There are two benefits to this approach:

     It minimizes the work of the transport provider.

     It optimizes connection setup for those applications that do not need
     to dynamically negotiate the IRD/ORD. This is especially true if the
     out-of-band communication can in fact be a protocol specification
     rather than a dynamic exchange.

There is of course one major drawback to the approach -- it is a complex
requirement that is difficult for application designers to remember.

So this is ultimately a question for application developers. Which is better,
flexibility or uniformity?

If there is a concensus on uniformity, then I believe OFA *could* standardize
an IRD/ORD convention within the private data and that such a convention
would become an industry-wide standard. IT-API already proposed such
an encoding.
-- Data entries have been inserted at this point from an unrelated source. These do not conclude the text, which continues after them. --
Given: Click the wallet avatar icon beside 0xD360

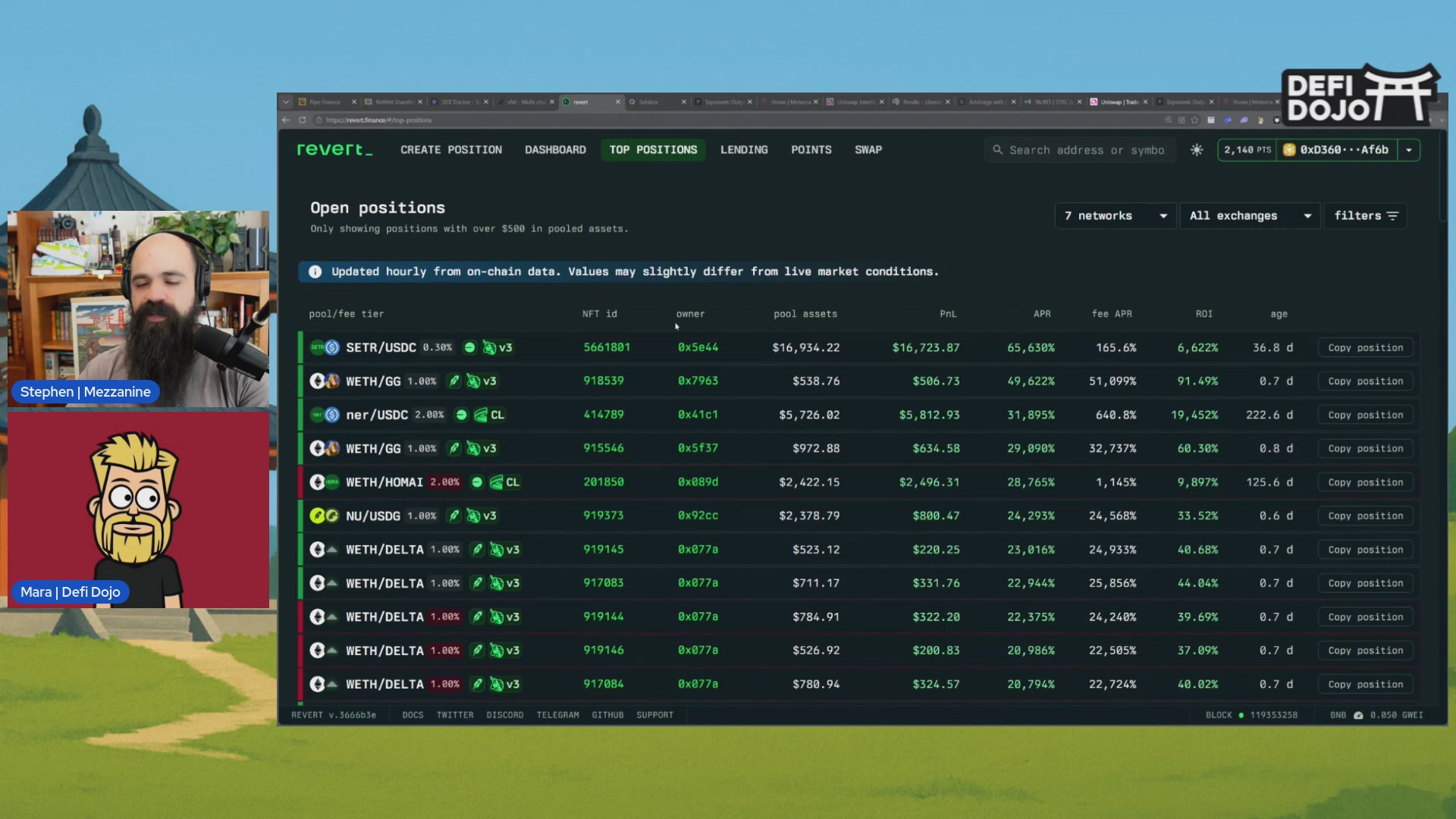Looking at the screenshot, I should pos(1289,150).
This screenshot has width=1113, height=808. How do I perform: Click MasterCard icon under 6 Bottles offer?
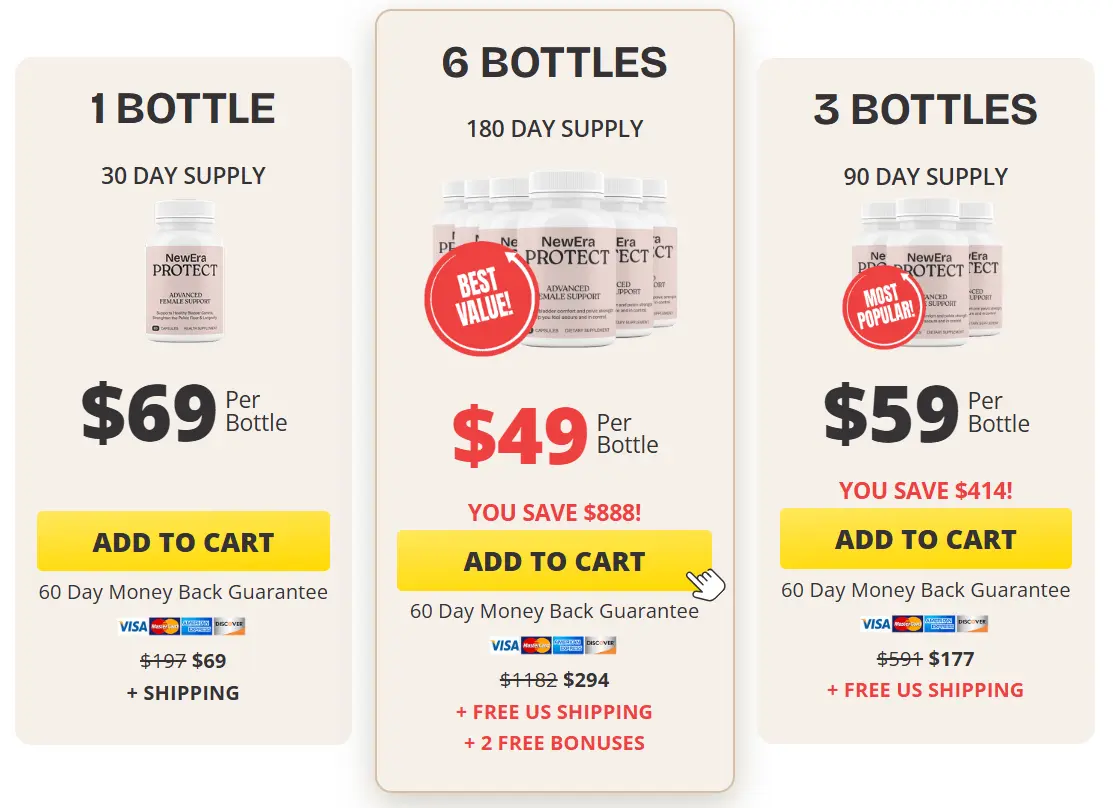pos(536,645)
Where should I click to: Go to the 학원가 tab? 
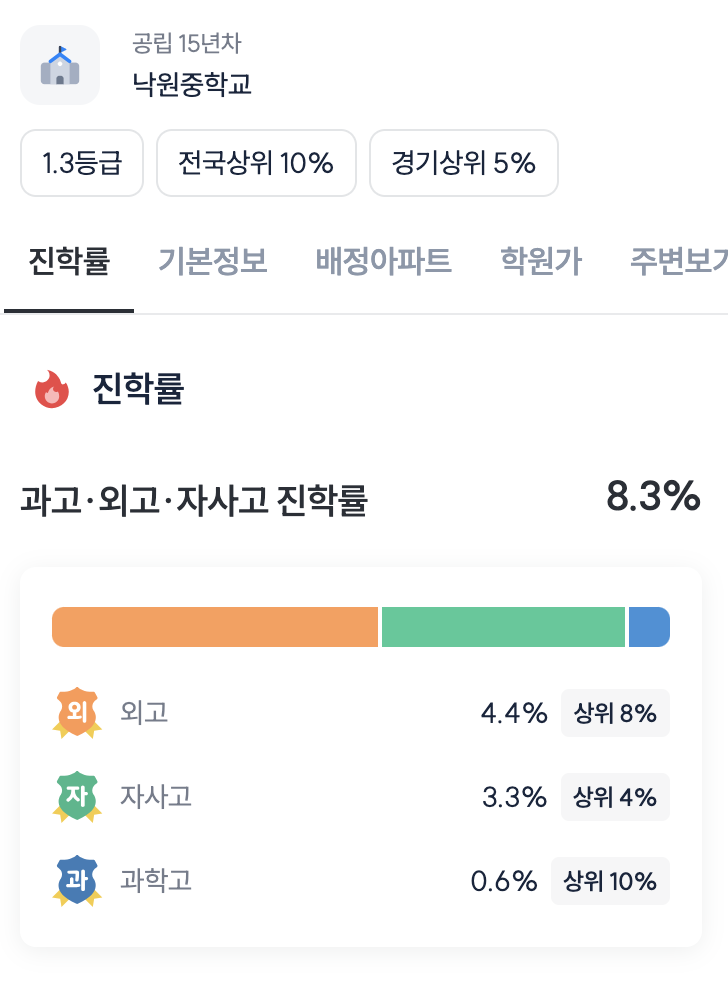[541, 262]
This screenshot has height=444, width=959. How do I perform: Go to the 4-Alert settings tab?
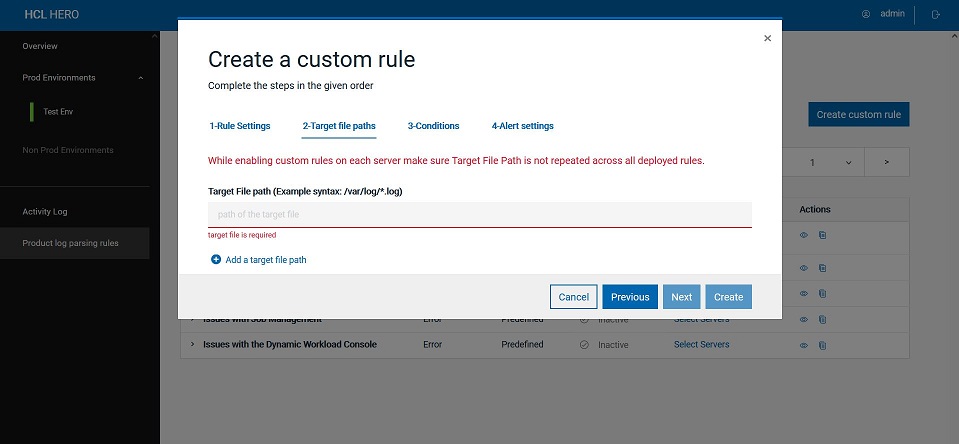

DAPL never really opposed that encoding, but had previously
decided to avoid creating new wire protocols to ensure interoperability with
non-DAPL applications.

Realistically, OFA applications have virtually no need to interoperate with
non-OFA applications. So a decision could be made to standardize IRD/ORD
setup such that it could be done automatically by the iWARP CM. But such
a decision limits flexibility and steals a few bytes from the available Private
Data. So giving the application developers a chance to express any reservations
should be the next step. That would include anyone who has a scenario where
they need to interoperate with an iWARP application NOT using OFA.